CARI: Center for Applied Rural Innovation
Date of this Version
Energy prices have steadily increased during the past year. Rural residents are now faced with higher costs to drive and heat and cool their homes. Given these conditions, how much of a problem have rising energy costs been for rural Nebraskans? What are their opinions on future energy sources? What changes have they made or do they plan to make due to the price increases? This paper provides a detailed analysis of these questions.
This report details 2,496 responses to the 2008 Nebraska Rural Poll, the thirteenth annual effort to understand rural Nebraskans’ perceptions. Respondents were asked a series of questions about energy. For all questions, comparisons are made among different respondent subgroups, that is, comparisons by age, occupation, region, etc. Based on these analyses, some key findings emerged:
• Most rural Nebraskans report that rising energy costs have been a somewhat serious problem or a very serious problem for themselves and their family lately. Forty-one percent of rural Nebraskans say rising energy costs have been a very serious problem and 43 percent report it has been a somewhat serious problem. Only one percent say the rising costs have not been a problem at all and 14 percent indicate it has been not too serious a problem. (page 2)
• Persons with the lowest household incomes are more likely than persons with higher incomes to report that rising energy prices have been a very serious problem. Fifty-three percent of persons with household incomes under $20,000 say rising energy costs have been a very serious problem, compared to 32 percent of persons with household incomes of $60,000 or more. (page 3)
• Many rural Nebraskans have made changes in household spending, driving patterns and household energy use as a result of recent energy price increases. At least three-quarters of rural Nebraskans have done the following items as a result of the recent energy price increases: cut back on luxury household spending (94%), reduced the heat or air conditioning use in your home (91%), cut back how much you drive (91%), attempted to use household appliances more efficiently (89%), cut back on necessary household spending (88%), acquired more goods and services locally (80%), and changed your vacation plans by shortening or postponing the trip (75%). (page 8)
• Many rural Nebraskans have also made driving behavior changes as a result of the recent energy price increases. Two-thirds (67%) of rural Nebraskans have driven their most fuel-efficient vehicle more often as a result of the recent energy price increases. Another nine percent are considering this change. Eleven percent of rural Nebraskans have converted to E-85 gasoline and an additional 14 percent are considering making this switch. Only three percent of rural Nebraskans have purchased a hybrid vehicle but 17 percent are considering this type of purchase. (page 11)

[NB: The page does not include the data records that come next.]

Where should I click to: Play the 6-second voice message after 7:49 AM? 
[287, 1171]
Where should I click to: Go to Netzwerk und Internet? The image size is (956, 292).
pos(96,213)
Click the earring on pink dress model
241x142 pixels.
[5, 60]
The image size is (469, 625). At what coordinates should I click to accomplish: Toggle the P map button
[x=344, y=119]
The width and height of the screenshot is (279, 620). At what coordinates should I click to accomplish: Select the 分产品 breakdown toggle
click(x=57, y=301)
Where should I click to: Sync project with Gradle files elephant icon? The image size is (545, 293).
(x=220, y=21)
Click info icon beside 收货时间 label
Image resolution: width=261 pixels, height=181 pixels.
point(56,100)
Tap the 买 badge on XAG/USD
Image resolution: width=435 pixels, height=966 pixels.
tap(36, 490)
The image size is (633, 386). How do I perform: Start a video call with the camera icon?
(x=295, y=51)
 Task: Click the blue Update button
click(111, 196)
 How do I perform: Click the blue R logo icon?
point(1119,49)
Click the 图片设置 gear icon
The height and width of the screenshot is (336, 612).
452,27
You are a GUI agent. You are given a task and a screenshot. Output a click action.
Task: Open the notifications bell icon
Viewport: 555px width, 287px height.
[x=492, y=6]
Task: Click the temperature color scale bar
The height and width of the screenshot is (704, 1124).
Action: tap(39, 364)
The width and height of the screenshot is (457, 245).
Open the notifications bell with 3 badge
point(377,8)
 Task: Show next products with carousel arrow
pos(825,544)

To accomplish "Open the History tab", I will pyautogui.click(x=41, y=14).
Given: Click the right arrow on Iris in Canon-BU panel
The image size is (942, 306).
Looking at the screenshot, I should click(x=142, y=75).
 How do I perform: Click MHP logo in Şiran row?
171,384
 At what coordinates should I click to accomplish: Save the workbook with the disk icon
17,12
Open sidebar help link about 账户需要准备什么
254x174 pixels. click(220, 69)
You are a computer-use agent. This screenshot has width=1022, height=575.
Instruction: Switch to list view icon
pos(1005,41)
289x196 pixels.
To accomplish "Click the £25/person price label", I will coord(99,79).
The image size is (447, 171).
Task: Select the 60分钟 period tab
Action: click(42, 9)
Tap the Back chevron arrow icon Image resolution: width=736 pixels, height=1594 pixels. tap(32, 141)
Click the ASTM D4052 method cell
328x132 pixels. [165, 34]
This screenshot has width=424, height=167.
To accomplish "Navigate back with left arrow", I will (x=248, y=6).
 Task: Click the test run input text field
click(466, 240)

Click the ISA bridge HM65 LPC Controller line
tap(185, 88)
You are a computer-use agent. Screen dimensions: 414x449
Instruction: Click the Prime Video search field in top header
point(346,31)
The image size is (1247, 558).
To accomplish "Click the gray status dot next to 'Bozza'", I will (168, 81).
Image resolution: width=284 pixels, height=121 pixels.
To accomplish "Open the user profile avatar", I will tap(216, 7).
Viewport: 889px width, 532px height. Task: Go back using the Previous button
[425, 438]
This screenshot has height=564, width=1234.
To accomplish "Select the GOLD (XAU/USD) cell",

• Rural Nebraskans are divided in their opinions about whether or not sufficient energy supplies exist or if new technologies and alternative energy sources will help maintain energy supplies. Just under one-half (44%) of rural Nebraskans agree or strongly agree that there are sufficient oil and natural gas supplies around the world to meet U.S. needs for the foreseeable future. Thirty-eight percent disagree or strongly disagree with the statement. Similarly, just under one-half (47%) agree or strongly agree that “even if oil and natural gas supplies do decline, new technologies and alternative energy sources will ensure Americans maintain their current standard of living.” Thirty-two percent disagree or strongly disagree. (page 3)
• Most rural Nebraskans think the environment should be protected, even if this means some energy supplies are not available for use. Over one-half (57%) agree or strongly agree with this statement. Seventeen percent disagree or strongly disagree with that statement. Approximately one-quarter (26%) neither agree nor disagree with the statement. (page 3)
• Most rural Nebraskans believe that Americans should reduce their energy consumption to prevent an energy crisis and that more should be done to develop renewable energy. Seventy-seven percent of rural Nebraskans agree or strongly agree with the following statement: Americans must change their lifestyles to reduce energy consumption to avoid the onset of an energy “crisis” in the U.S. Only 10 percent disagree or strongly disagree with the statement. The majority (91%) of rural Nebraskans agree or strongly agree that “more should be done to develop renewable energy, such as ethanol, biodiesel or wind energy.” Only three percent disagree or strongly disagree with the statement. (pages 3 and 4)
• The vast majority of rural Nebraskans also believe we are too dependent on foreign oil sources. Ninety-three percent of rural Nebraskans agree or strongly agree with that statement, while only three percent disagree or strongly disagree. (page 4)
• Most rural Nebraskans see renewable sources as being important energy sources for the next generation. A larger proportion of rural Nebraskans rated wind and solar energy as being important compared to the fossil fuels of oil and natural gas. At least three-quarters of rural Nebraskans rate the following energy sources as being important for the next generation: wind energy (89%), solar energy (89%), oil (87%), natural gas (84%), ethanol from other sources (81%), ethanol from corn (79%), and biodiesel (76%). (page 5)
• Most rural Nebraskans rate electricity and unleaded gasoline as being very important or somewhat important to their household. Ninety-seven percent of rural Nebraskans say electricity is important to their household and 95 percent rate unleaded gasoline as important to their household. (page 7)
Center Research Report 08-1, July 2008.